Got Docker? Get patching…runc container breakout vuln allows root access

Got Docker? Get patching…runc container breakout vuln allows root access

A vulnerability in the runc run time which could allow a malicious container to gain root access to host machines seems set to cause a fraught Monday for container fans across the world.

Red Hat flashed an advisory as the US was waking up today, describing the bug – labelled CVE-2019-5736 – as “important”, and warning it “allows for a break out from the container to gain root-level access on the host machine.” It added it affects “both the docker and runc packages available on Red Hat Enterprise Linux 7”.

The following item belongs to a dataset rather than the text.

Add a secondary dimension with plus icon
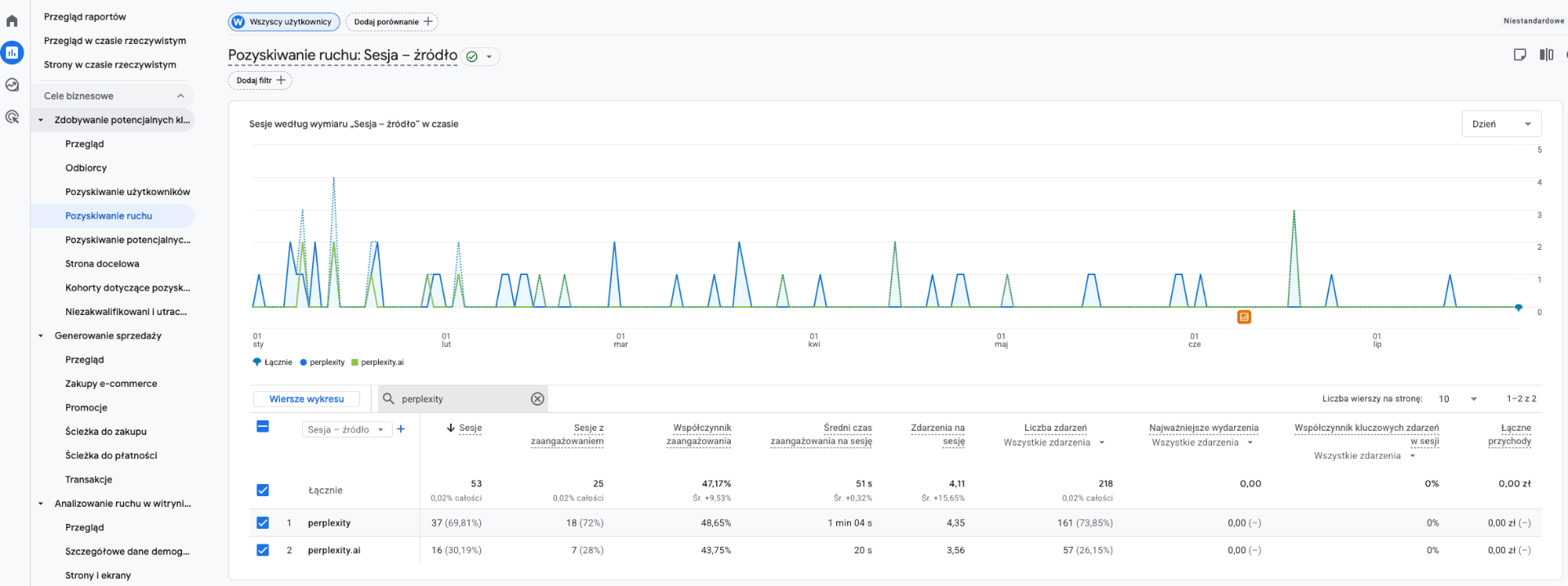The width and height of the screenshot is (1568, 586). 401,428
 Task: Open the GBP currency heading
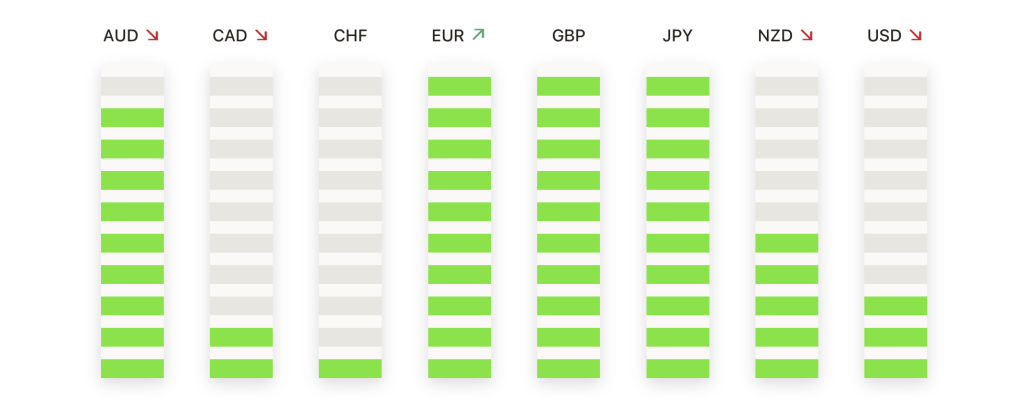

However, the impact will be much broader, as runc underpins Docker, containerd, Kubernetes and more, according to this announcement by runc maintainer Aleksa Sarai, who also provides details of a patch. Adam Iwaniuk and Borys Popławski are ID’d as the researchers who uncovered the flaw.

As Red Hat put it, “A flaw was found in the way runc handled system file descriptors when running containers. A malicious container could use this flaw to overwrite contents of the runc binary and consequently run arbitrary commands on the container host system.”

Red Hat said it has delivered fixes in the Red Hat Enterprise Linux Extras channel. It also said that “Customers using docker (or docker-latest*) will need to update the docker package, which bundles its own version of runc. Customers using cri-o, podman, or any other container engine that depends on runc, will need to update the runc package.”

A Docker spokesperson told us: “There was a coordinated disclosure and Docker patched and shipped updates for both our community and enterprise versions of Docker Engine and in containerd.”

Sarai added, “I’ve discovered that LXC has a similar vulnerability, and they have also pushed a similar patch which we co-developed. LXC is a bit harder to exploit, but the same fundamental flaw exists.”

He added, “It is quite likely that most container runtimes are vulnerable to this flaw, unless they took very strange mitigations before-hand.”